Eritrean Cuisine

  Part of the fun of Eritrea travel is appreciating the local cuisine. Just as the history of Eritrea tourism enjoys a fine history, so does the food of this nation. A fascinating fusion of flavours have been passed down over time, resulting in influences from both Northern African, Middle Eastern and Mediterranean foods forming a cornucopia of dishes to delight the modern palate.

One of the most popular dishes to try as an Eritrean tourist is the tsebhi. This is a stew served with a flatbread made from wheat and legumes known as taita. Stews often include a touch of spice to add to the flavour, and are made with fish or meat.

Being situated adjacent to the Red Sea, Eritrea makes use of this proximity to create a variety of delicious seafood dishes. Tomatoes are a popular addition, which are added to the local delicacy known as tsebhi dorho. Eritrean tourists will be pleased to discover that Italy has also left its mark on the national cuisine. Pasta dishes abound, which are enhanced by an Ottoman history, with cumin and different curries to produce astounding taste to local cuisine.

Another special dish for Eritrean tourists to try is that of kitcha fit-fit. This dish is made from shredded bread, oil and spices, accompanied by more spices and plain yoghurt. Kitcha fit-fit is a common breakfast meal, generally served along with leftover stew. Akelet or ga’at is a favourite porridge of the region, with yoghurt and berbere spice being accompaniments for just about any dish.

Both an African and a Mediterranean influence, coffee is a staple drink among natives. As an Eritrean traveller, be sure to try the unique tea known as sowa, which is made from fermented barley. Mies is another popular drink among Christian Eritreans that is made from fermented honey. Healthy and tasty.

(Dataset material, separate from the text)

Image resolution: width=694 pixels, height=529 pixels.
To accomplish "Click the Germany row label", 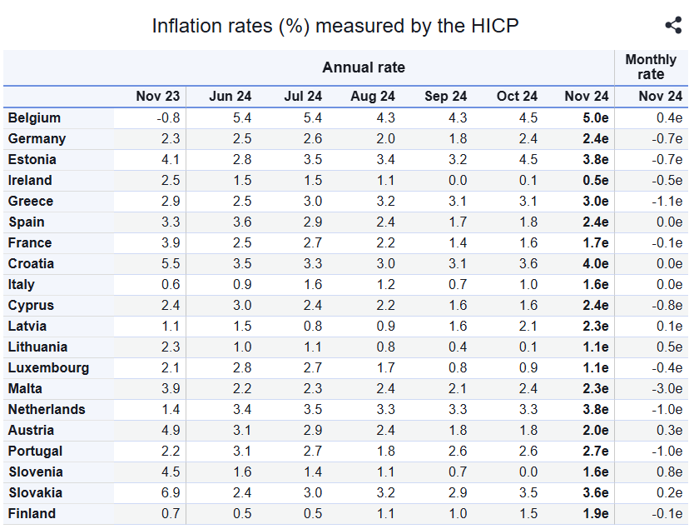I will point(37,139).
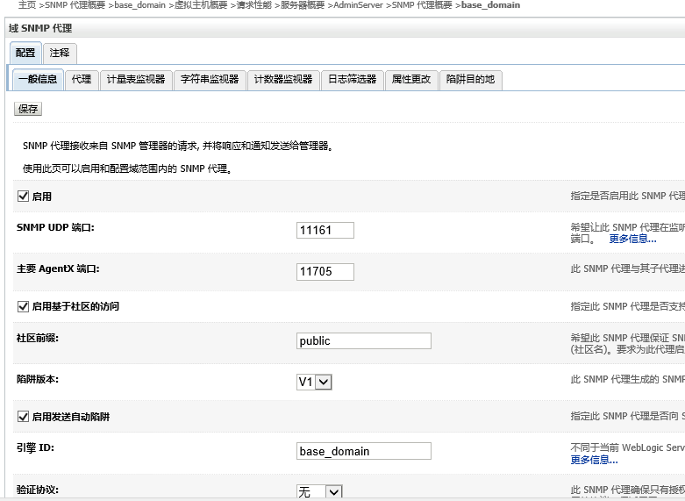This screenshot has width=685, height=501.
Task: Switch to the 注释 tab
Action: click(60, 54)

As a tourist, the coffee ceremony is a must in Eritrean cuisine and culture. This ceremony is a mark of respect and welcome to visitors and friends. It forms a part of daily life and is present at festivals. Of course, those who do not drink coffee may decline the offer in a polite manner and shahee (tea) will be served to them instead.

Eritrean hotel fair will include a variety of foods to match the tastes of international tourists. But if you have the chance to visit an Eritrea restaurant on your travels, you will be pleasantly surprised at the number of dishes served to be shared at your table among your friends. Eritreans use their right hand to eat their food as it is disrespectful/impure to use the left hand.